We are not the first to draw many of these conclusions. However, our review of empirical papers employing MLMs shows widespread failure to either appreciate the concerns they raise or employ suggested solutions. Bringing these concerns together, we describe a “bias-corrected MLM” that employs cluster-robust standard errors, which make no assumption about within-group dependency and assume no between-group dependence. Remarkably, once these adjustments are made, the resulting MLM produces coefficient and standard error estimates identical to those of the analogous FE model with cluster-robust standard errors. We regard this as the most important conclusion, since for investigators interested only in the target coefficient and its standard error, it resolves any debate as to which approach is more appropriate. In most cases, we thus recommend either of these unbiased approaches over uncorrected MLM, due to the dangers of heightened bias and root mean square error when MLM’s strict assumptions are violated. The remaining differences between these approaches are that MLM has better (out-of-sample) accuracy for the outcome predictions, and allows the user to estimate coefficients that would otherwise be dropped by FE (e.g., group-level covariates), although interpreting these coefficients can be problematic.

2 Background

2.1 Notation

We first set notation. To aid the reader, Appendix A.1 describe (i) symbols used in our notation (Table 1) and (ii) abbreviations we use relating to models (Table 2).

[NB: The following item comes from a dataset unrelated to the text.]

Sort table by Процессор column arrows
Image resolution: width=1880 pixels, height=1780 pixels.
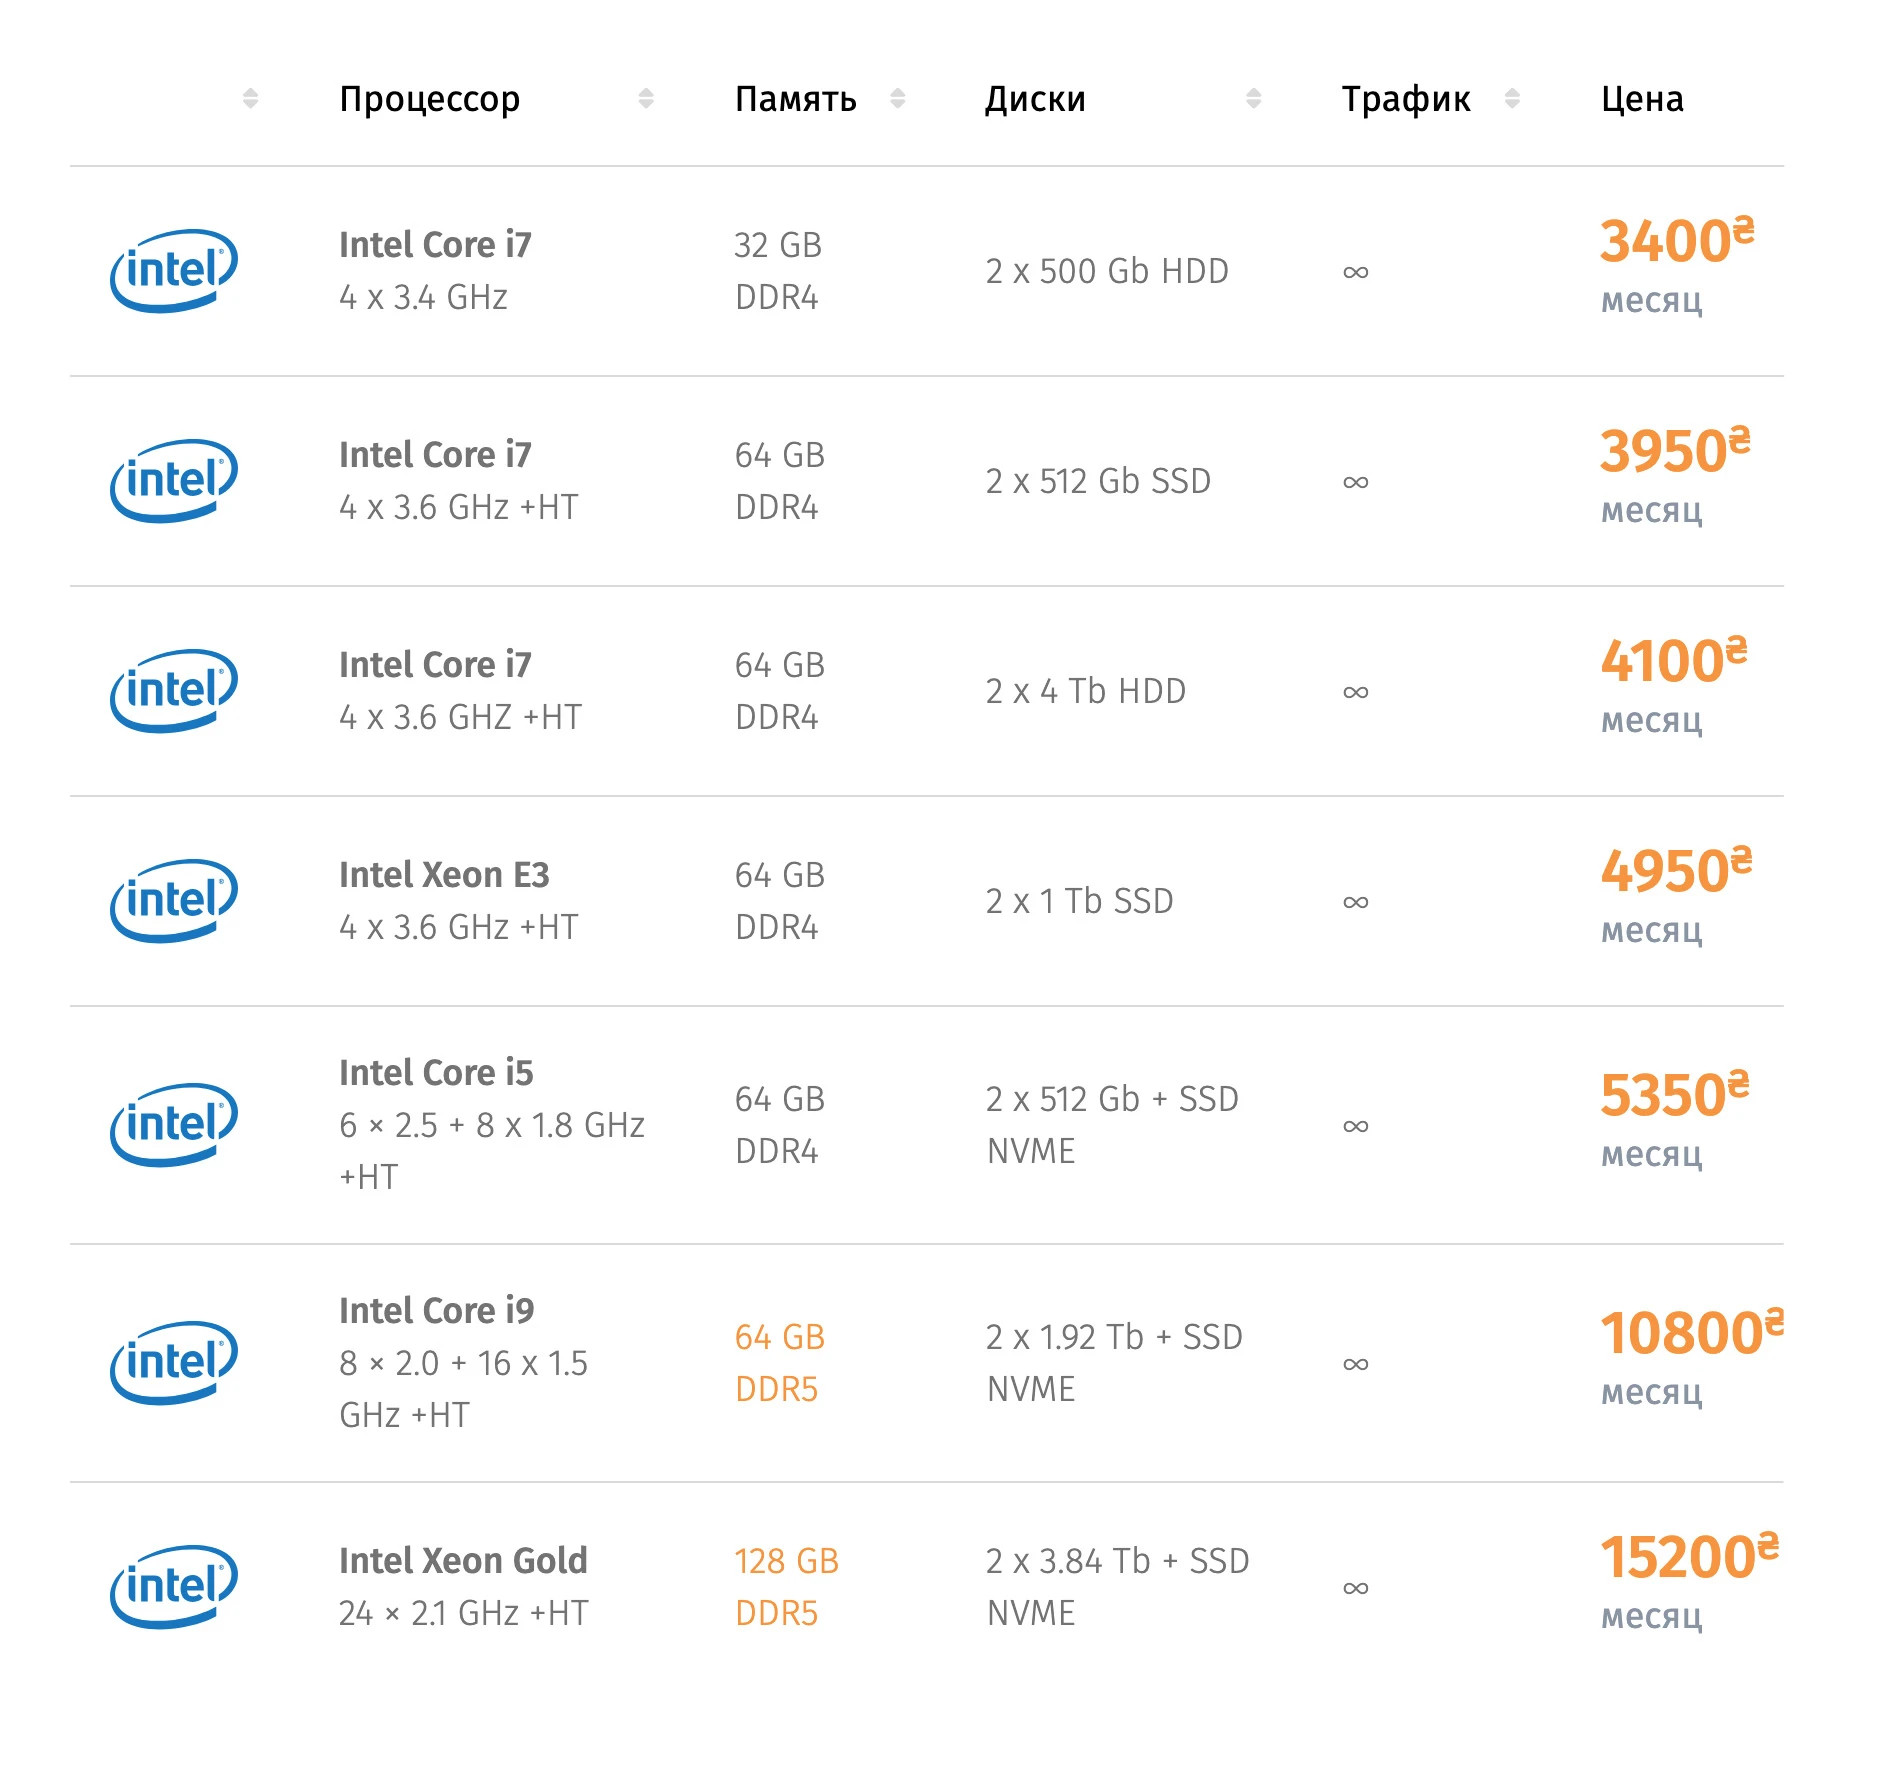[x=646, y=98]
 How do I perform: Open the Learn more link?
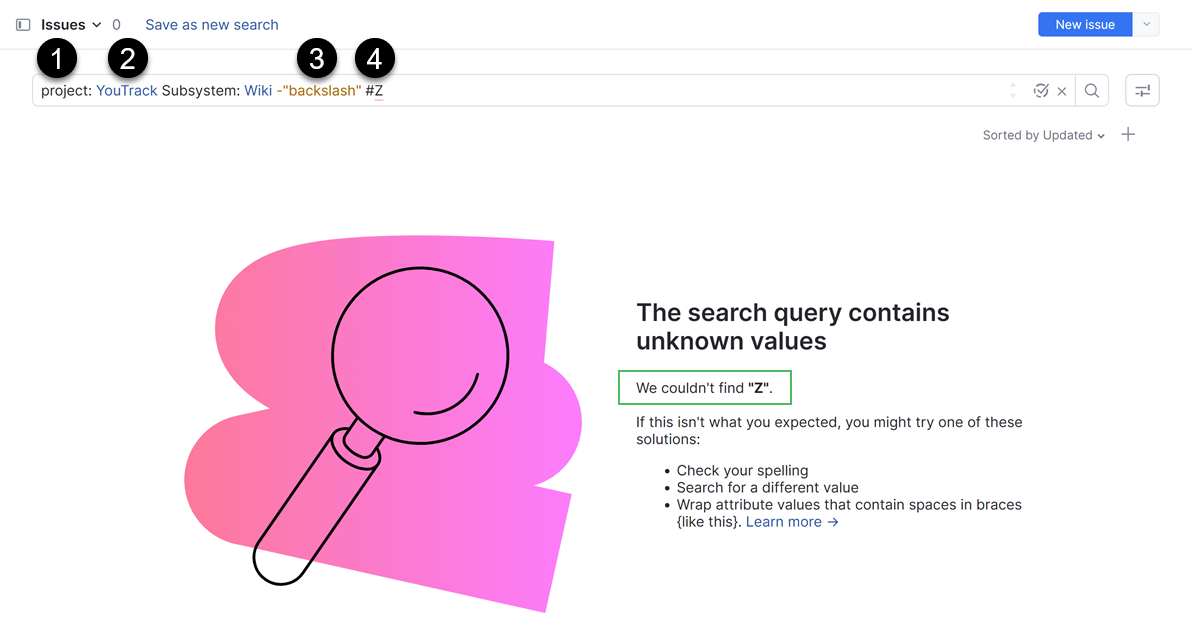792,522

Let $g=1, \dots , G$ index the group. We index vectors belonging to group g with the subscript g, for example, the outcome for all units in group g is given by the vector $Y_g$ . The ith unit in group g is then indexed by $g[i]$ , for example, unit i in group g has outcome $Y_{g[i]}$ . This notation reminds the reader that unit i is contained in group g. Each group g has size $n_g$ with $N = \sum _{g=1}^{_G} n_g$ . Let $X_{g[i]}$ be the p-dimensional vector of covariates, including an intercept term, with an associated coefficient vector $\beta $ . One element of $X_{g[i]}$ in particular will be regarded as a treatment in settings described here. $X_g$ is the matrix of $X_{g[i]}$ for group g, and X is the matrix of $X_{g[i]}$ for the entire sample.

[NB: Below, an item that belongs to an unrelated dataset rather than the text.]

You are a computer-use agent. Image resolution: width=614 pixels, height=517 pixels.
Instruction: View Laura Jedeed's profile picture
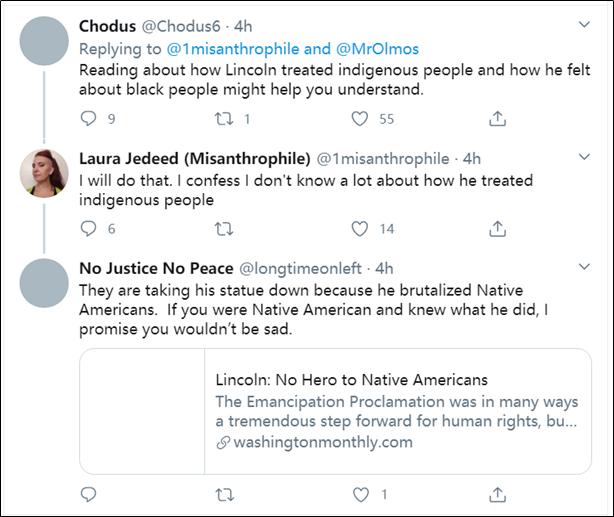point(44,173)
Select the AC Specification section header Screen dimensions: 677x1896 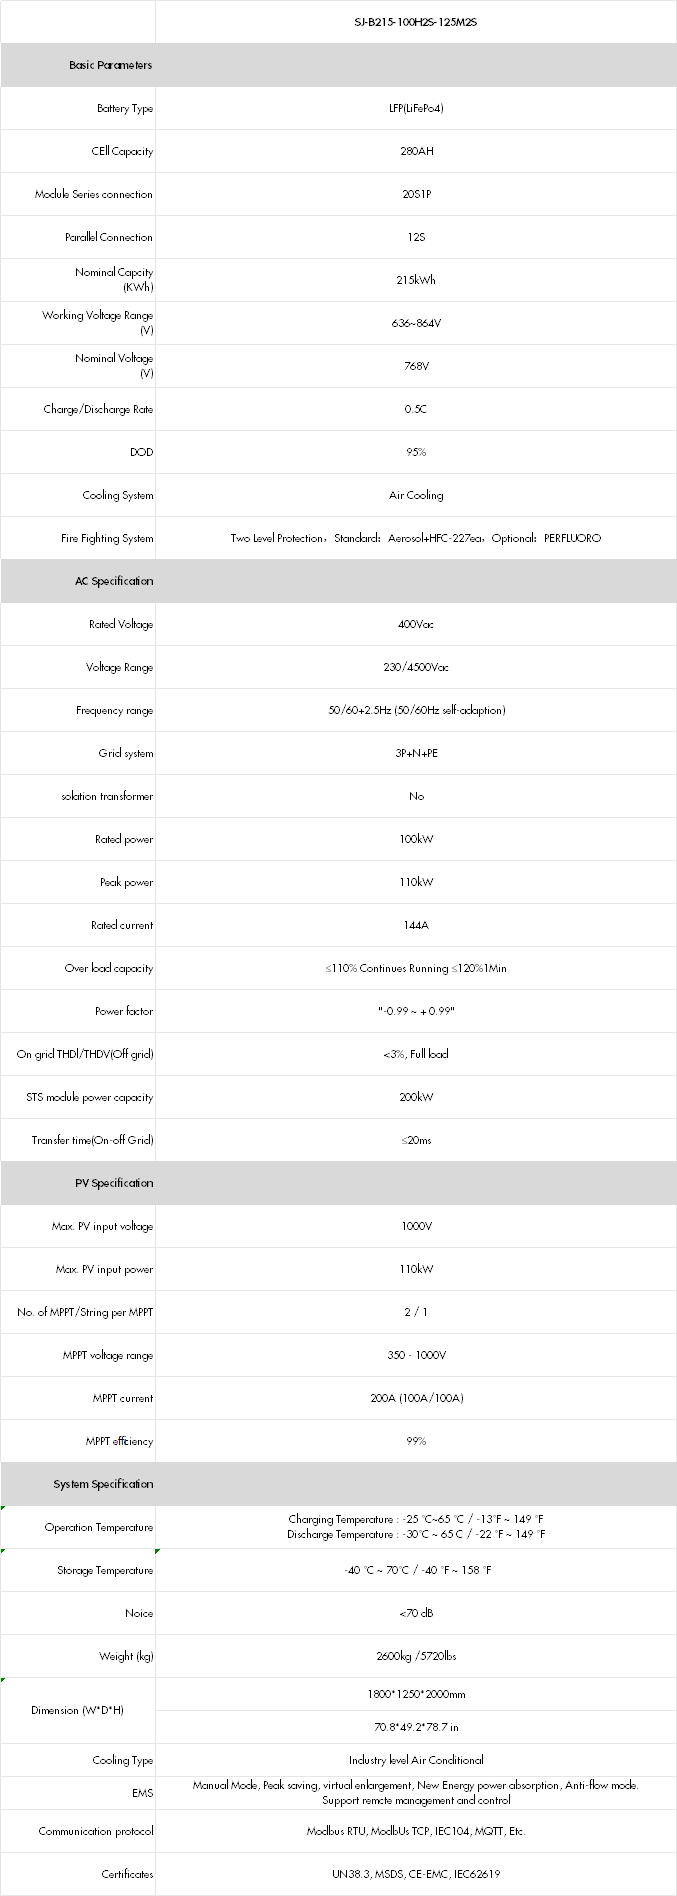click(x=339, y=581)
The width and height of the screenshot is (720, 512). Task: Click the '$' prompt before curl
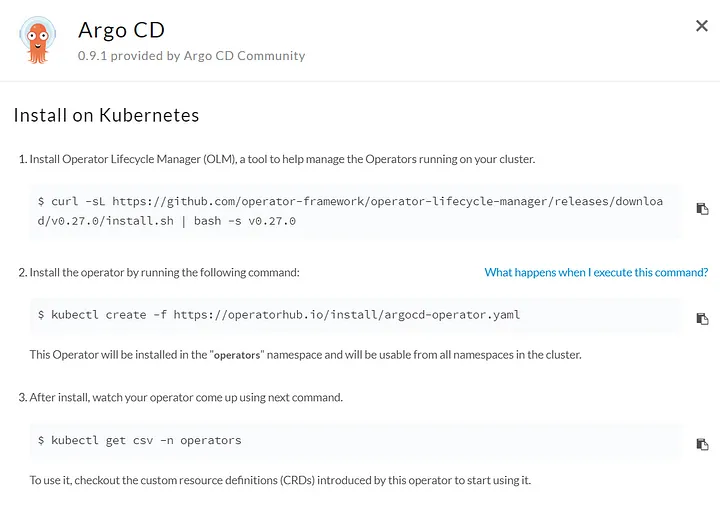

$$ \begin{align*} X_{g[i]} &= \begin{bmatrix} 1 \\ X_{g[i]}^{(1)} \\ \vdots \\ X_{g[i]}^{(p-1)} \end{bmatrix} \in \mathbb{R}^{p} \ , \ X_g = \begin{bmatrix} X_{g[1]}^{\top} \\ \vdots \\ X_{g[n_g]}^{\top} \end{bmatrix} \in \mathbb{R}^{n_g \times p} \ , \ X = \begin{bmatrix} X_{1} \\ \vdots \\ X_{_G} \end{bmatrix} \in \mathbb{R}^{N \times p} \ , \ \beta = \begin{bmatrix} \beta_0 \\ \beta_1 \\ \vdots \\ \beta_{p-1} \end{bmatrix} \in \mathbb{R}^{p} \end{align*} $$

Similarly, $Z_{g[i]}$ is a d-dimensional vector of covariates, often containing a subset of the covariates in $X_{g[i]}$ , and possibly an intercept which will later function as an indicator of membership to group g. For each group g, the $Z_{g[i]}$ have an associated coefficient vector $\gamma _g$ . $Z_g$ is the matrix of $Z_{g[i]}$ for group g, Z is a block diagonal matrix of the $Z_g$ , and $\gamma $ stacks the set of $\gamma _g$ into a matrix.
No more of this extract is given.